Published 5:00 pm Wednesday, August 26, 2009

The 13th annual “Nez Perce Art in the Wallowa” celebrating Nez Perce and Columbia Plateau tribal art and artists, will be held at the historic Wallowa Lake Lodge with a dinner theater at the Joseph Community Center Saturday, September 12. “Nez Perce Art in the Wallowa” showcases traditional and contemporary art forms,and a salmon and buffalo dinner with Native American entertainment.

The art show, reception, silent and oral auction will be held from noon to 4 p.m. at Wallowa Lake Lodge, 60060 Wallowa Lake Highway and is free to the public. In the past years, traditional beading and rawhide work has been exhibited alongside bronze sculptures, high tech photography, and paintings.
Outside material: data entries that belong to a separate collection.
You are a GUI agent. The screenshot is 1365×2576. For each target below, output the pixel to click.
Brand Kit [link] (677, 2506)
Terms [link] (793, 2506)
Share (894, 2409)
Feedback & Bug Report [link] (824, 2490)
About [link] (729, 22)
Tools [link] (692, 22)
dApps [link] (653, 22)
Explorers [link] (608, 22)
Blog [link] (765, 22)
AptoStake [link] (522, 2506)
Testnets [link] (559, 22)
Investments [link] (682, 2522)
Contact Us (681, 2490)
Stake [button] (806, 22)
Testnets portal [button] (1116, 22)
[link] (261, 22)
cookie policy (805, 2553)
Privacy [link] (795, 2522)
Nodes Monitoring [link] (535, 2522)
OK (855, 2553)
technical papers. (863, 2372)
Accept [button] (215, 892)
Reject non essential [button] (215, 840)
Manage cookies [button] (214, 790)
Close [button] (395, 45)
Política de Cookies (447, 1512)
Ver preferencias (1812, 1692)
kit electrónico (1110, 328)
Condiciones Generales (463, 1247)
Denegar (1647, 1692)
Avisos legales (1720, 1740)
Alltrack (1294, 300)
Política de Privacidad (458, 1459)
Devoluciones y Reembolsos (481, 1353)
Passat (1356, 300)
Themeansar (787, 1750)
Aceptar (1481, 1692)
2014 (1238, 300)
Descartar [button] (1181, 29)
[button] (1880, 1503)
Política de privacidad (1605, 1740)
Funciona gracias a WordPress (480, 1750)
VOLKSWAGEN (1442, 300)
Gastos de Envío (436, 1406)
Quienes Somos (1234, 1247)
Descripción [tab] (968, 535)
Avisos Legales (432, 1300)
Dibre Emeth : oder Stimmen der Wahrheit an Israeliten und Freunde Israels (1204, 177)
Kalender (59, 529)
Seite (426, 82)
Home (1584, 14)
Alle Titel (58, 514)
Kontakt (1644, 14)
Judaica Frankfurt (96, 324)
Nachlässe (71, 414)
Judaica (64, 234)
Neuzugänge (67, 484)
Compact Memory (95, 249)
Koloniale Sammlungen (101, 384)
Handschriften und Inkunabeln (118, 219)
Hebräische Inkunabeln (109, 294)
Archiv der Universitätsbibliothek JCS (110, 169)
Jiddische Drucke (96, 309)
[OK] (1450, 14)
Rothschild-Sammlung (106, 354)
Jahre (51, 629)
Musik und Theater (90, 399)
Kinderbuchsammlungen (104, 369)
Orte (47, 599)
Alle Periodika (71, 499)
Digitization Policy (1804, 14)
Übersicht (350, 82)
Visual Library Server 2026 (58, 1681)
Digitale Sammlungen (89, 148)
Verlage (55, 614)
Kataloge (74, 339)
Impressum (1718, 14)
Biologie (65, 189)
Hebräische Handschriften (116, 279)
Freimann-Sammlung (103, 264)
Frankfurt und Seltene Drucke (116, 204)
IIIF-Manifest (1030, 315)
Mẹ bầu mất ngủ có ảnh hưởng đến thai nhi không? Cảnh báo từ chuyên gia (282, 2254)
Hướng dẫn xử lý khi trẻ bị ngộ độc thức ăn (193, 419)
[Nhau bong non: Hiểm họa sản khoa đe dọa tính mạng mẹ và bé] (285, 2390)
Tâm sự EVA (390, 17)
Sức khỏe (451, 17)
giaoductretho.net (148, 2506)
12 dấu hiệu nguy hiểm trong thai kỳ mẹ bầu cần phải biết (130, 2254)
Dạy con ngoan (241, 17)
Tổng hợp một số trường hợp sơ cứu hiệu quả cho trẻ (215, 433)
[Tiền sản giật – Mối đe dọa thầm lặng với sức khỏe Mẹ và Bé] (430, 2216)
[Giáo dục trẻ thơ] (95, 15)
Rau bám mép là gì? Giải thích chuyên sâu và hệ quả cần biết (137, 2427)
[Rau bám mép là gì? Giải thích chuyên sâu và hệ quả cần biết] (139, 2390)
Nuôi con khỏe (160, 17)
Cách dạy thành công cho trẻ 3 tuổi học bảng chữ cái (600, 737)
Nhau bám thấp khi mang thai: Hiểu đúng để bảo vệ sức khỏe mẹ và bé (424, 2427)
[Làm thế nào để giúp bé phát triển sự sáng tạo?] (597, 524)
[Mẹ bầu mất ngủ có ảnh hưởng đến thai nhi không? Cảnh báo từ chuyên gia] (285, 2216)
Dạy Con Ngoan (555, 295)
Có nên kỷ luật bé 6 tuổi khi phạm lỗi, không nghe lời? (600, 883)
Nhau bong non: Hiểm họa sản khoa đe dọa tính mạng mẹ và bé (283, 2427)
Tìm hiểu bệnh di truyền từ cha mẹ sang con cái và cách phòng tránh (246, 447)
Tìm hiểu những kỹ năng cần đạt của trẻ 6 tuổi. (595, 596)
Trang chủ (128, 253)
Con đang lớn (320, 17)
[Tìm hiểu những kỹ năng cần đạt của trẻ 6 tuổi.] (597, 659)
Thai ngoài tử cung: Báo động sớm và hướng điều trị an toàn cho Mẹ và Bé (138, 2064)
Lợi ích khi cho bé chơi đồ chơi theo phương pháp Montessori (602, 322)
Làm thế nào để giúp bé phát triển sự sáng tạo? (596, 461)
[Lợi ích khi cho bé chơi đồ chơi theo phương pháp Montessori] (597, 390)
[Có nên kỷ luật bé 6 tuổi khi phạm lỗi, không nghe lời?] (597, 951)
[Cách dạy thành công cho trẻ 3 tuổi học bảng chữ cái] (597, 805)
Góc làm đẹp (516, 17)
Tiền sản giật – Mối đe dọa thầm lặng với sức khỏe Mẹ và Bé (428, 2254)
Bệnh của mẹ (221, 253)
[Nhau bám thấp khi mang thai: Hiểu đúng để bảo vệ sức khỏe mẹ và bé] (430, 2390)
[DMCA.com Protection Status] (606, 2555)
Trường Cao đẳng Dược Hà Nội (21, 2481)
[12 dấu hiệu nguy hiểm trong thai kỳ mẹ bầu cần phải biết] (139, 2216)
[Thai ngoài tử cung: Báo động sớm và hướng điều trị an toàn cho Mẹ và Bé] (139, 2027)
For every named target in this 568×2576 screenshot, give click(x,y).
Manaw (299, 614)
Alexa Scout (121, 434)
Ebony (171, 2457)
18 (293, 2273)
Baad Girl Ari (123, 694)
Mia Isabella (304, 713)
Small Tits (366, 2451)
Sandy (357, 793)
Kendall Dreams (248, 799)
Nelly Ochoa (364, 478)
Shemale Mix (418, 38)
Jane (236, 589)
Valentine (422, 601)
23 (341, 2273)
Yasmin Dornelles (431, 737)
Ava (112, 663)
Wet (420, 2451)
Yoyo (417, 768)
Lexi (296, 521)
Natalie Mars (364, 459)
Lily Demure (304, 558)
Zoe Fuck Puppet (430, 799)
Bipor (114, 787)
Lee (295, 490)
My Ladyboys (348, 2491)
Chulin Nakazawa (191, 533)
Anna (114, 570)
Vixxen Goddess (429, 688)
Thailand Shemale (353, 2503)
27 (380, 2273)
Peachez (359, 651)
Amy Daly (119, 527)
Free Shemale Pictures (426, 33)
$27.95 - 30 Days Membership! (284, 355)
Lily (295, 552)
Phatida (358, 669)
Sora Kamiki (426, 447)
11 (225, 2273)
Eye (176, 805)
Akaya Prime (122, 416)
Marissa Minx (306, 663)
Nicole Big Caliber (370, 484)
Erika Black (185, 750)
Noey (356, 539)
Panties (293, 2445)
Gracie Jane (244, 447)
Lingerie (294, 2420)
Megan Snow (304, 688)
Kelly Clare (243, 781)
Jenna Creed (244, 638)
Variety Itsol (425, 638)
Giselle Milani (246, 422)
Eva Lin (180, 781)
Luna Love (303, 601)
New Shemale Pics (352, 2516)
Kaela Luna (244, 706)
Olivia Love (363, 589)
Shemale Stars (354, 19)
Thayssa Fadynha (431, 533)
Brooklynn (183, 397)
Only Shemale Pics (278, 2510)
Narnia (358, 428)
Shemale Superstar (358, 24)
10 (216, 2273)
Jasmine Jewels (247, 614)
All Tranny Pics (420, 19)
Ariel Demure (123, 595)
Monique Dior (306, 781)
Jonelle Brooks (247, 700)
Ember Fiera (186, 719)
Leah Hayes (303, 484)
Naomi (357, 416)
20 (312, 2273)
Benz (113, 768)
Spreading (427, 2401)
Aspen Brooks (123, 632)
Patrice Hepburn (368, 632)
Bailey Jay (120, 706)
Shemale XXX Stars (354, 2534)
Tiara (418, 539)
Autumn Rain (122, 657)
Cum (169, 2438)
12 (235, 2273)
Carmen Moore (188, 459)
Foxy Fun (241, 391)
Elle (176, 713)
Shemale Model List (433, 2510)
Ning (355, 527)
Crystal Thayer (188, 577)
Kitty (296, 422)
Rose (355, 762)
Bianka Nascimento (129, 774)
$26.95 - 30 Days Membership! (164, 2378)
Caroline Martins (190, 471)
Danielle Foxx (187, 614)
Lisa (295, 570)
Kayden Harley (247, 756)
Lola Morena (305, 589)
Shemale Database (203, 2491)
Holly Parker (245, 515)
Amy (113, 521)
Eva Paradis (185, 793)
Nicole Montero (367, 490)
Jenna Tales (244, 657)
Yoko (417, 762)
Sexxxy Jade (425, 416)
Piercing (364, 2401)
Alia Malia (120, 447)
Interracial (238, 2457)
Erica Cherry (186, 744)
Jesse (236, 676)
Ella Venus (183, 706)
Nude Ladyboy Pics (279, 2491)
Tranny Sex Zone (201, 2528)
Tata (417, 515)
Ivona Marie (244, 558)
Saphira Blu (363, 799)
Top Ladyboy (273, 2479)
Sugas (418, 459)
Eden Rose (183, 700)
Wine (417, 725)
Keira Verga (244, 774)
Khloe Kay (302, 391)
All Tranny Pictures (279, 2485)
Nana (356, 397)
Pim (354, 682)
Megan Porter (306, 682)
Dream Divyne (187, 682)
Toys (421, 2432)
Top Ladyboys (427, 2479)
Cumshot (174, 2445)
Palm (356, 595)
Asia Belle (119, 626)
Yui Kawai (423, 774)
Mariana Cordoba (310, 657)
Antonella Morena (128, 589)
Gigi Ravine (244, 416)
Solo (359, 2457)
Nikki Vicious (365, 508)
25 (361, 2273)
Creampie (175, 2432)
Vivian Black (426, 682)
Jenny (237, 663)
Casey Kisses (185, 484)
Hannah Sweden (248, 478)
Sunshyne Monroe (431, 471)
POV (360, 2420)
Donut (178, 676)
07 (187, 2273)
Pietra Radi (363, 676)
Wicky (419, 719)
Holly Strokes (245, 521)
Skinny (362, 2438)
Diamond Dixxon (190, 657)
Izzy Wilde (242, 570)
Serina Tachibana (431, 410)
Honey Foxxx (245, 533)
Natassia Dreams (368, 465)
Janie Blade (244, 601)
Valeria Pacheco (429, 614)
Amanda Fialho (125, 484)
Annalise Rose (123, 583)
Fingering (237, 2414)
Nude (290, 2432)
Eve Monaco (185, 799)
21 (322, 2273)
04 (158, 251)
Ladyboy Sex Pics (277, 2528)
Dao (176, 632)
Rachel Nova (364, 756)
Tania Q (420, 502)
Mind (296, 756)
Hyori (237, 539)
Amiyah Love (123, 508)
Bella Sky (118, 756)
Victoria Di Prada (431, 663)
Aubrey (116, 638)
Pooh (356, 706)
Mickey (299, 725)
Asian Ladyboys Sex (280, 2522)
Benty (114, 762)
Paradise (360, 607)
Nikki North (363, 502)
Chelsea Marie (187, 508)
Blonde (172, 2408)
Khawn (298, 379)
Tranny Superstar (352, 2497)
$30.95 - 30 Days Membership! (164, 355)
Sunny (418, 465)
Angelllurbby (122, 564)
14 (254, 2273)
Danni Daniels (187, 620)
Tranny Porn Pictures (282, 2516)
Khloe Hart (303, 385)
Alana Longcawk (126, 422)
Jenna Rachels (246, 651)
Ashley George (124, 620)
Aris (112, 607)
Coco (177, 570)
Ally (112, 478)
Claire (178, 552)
Saturday evening’s dinner begins at 6 p.m. at the Joseph Community Center, 102 East First Street, catered by Backyard Gardens featuring: barbeque salmon, local grown buffalo, local grown fresh garden favorites, and New York cheese cake dripping with huckleberry sauce and a no-host bar featuring Terminal Gravity micro brews and regional wine.

Saturday evening’s honored guest, Pat Courtney Gold, a Wasco native enrolled in the Confederate Tribes of Warm Springs, Oregon, devotes her time creating art and lecturing on Plateau Cultural Art. She specializes in the Wasco traditional art of full-turn twined baskets with geometric human figures and motif unique to the Columbia River area. Pat revived this dying art form, and her goal is to preserve the technique and record the traditional designs for future generations.

Gold’s program will show how like today’s hot topics of international commerce, diplomatic relations, cultural exchanges, and tourism are important to the northwest; it was just as important nearly twelve thousand years ago among the indigenous people who lived along the Columbia River. These civilized and prosperous nations developed a marketplace that, by the 1700’s included trade with Russia, Spain, England, China, and America, yet their story is often untold in histories of the region. She will discuss the rich heritage of cultural and financial commerce conducted up and down the Columbia River. Just as questions of sustainability affect modern commerce, Gold will show how native people’s relationship to the land provided our first environmentally friendly model of commerce. Tickets for the evening event are $30 in advance or $35 at the door. Advance tickets are available at the Bookloft and Fishtrap in Enterprise, Lamb Trading Co. in Joseph, and Wallowa Band Nez Perce Trail Interpretive Center. For questions or reservation call: (541) 886-3101 or e-mail: (tamkaliks@gmail.com) or visit our website at (www.wallowanezperce.org).

The event is presented by the Wallowa Band Nez Perce Trail Interpretive Center, the non-profit organization working to provide a permanent site in the Wallowa Valley for Nez Perce cultural and interpretive activities, including the Tamkaliks Celebration.